State economists, though, say those projects have paid off. A 2015 analysis found that for every dollar spent on beach management and restoration $5 is generated through tourists who pay taxes and support businesses and hotels. High-dollar beachfront homes also are a source of property tax revenue for local governments.

Howard Marlowe, who lobbies for coastal communities in Washington, D.C., and earned the nickname “the Sand King” for his work, said opponents of beach nourishment need to look at the issue in “a realistic way as opposed to an academic way.”

The projects create a first line of defense during storms, preventing damage to everything from mom-and-pop T-shirt shops to nuclear power plants, he said.

“It’s a lot of commerce along the coast,” said Marlowe, president of Warwick Group Consultants.

Expensive road to recovery

It’s a word Volusia County leaders can’t stop saying: “unprecedented.”

The back-to-back storms proved to be a catastrophe for one of Florida’s most iconic stretches of beach where cars once raced and college students rocked out at MTV spring break concerts during the 1980s.

The beach that residents and visitors knew over the summer is gone, Jessica Fentress, coastal division director for Volusia County, said in a taped message after the storm.

“It was nothing short of devastating. ... You’ve seen tears,” she said. “You’ve seen heartbreak, and our beach is truly changed.”

Nicole, a rare November Category 1 hurricane when it made landfall near Vero Beach, caused $522 million in damage on top of the $377 million caused by Hurricane Ian, according to the county’s preliminary estimates.

President Joe Biden issued a major disaster declaration for Ian, but he has not issued one for Nicole. Rubio and U.S. Sen. Rick Scott are urging Biden to also declare Nicole a major disaster, which would unlock additional federal assistance.

County officials fear a winter storm could worsen coastal erosion even more. Gov. Ron DeSantis announced $20 million for emergency sand placement, $5 million of which is expected to go to Volusia County.

That’s only a start of what will need to be spent to rebuild Volusia’s coastline, said Stephen Leatherman, a Florida International University geoscientist known as “Dr. Beach” for his annual rankings of the best beaches in America.

“Volusia County is looking at a pretty big bill,” Leatherman said. “I’d say hundreds of millions of dollars.”

Sand will return in the summer, Leatherman said, but he expects extensive beach nourishment and improvements in coastal defenses will be needed. That could affect the future of beach driving in Volusia County because the new sand will be coarser, he said.

Volusia has been fortunate because it has been able to maintain its beaches without nourishment projects, unlike other parts of the state that regularly bring in sand, Leatherman said.

A $25 million nourishment project was recently approved for nearby Flagler Beach, which sustained damage from recent hurricanes, most notably Hurricane Matthew in 2016. About $108 million has been spent on nourishment projects in Brevard County since 1966, according to Western Carolina University’s database.

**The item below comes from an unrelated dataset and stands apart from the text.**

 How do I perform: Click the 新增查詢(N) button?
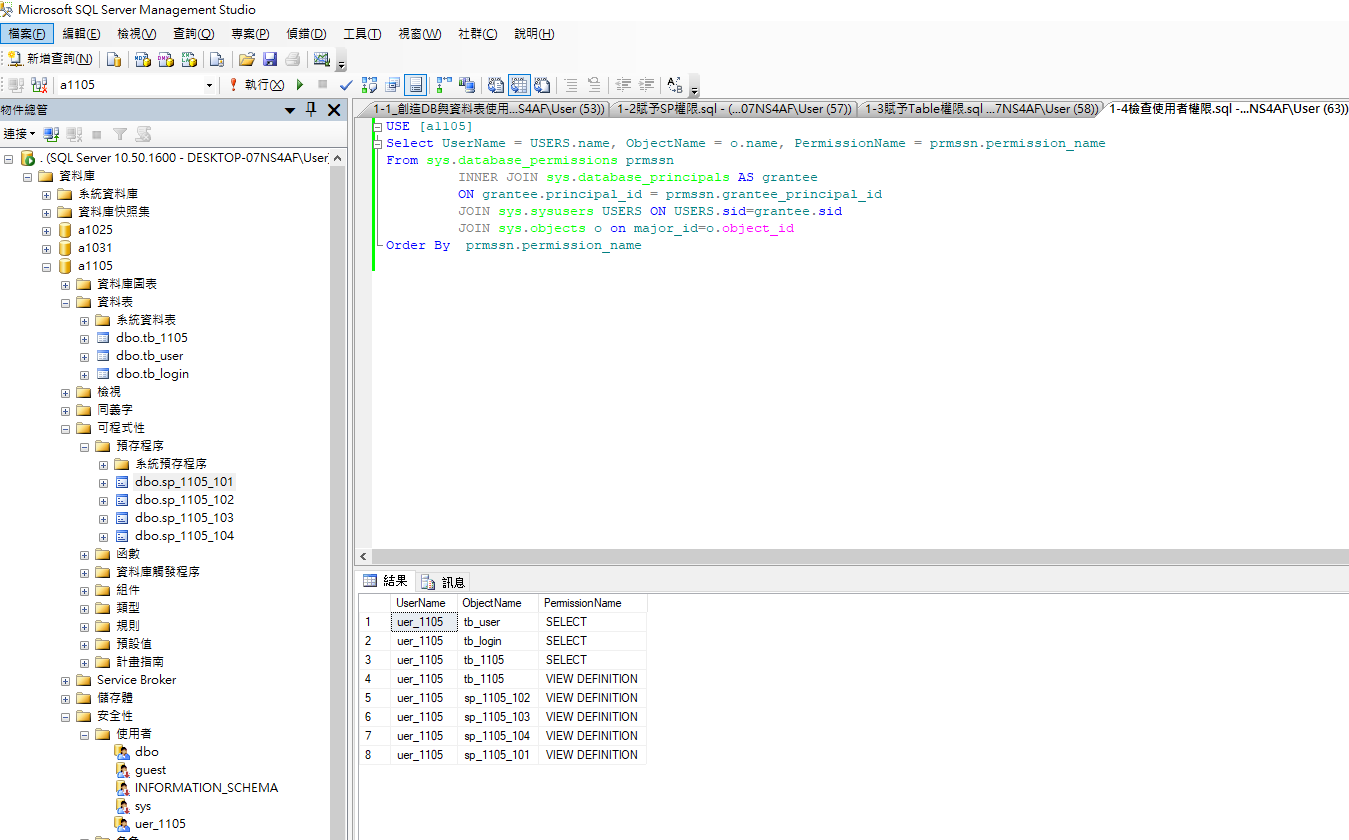pos(51,60)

Volusia County is working with state and federal officials to identify funding to restore its beaches, but it doesn’t have a cost estimate or timeframe yet, said Captain, the county spokesman.

Rockwell, the contractor who lives in New Smyrna Beach, said the damage to Volusia’s beaches is extensive.

“The county is going to have a tremendous problem drawing people to our beaches,” he said. “Our beaches have always been known as the drive-on beach. ... The only way to get the visitors and everyone back in our hotels is to get the beach built back up.”

Statewide, Hurricane Ian is on track to be the second costliest disaster in the United States with up to $60 billion in projected insured losses, according to the Insurance Information Institute. Only Hurricane Katrina caused more when adjusting for inflation, racking up about $90 billion in insured losses.

Nicole added another $1.5 billion in losses.

But Lavigna, the Wilbur-by-the-Sea resident, said she doesn’t want to abandon the seaside community she has loved for decades.

“There is nothing like living on the ocean,” she said.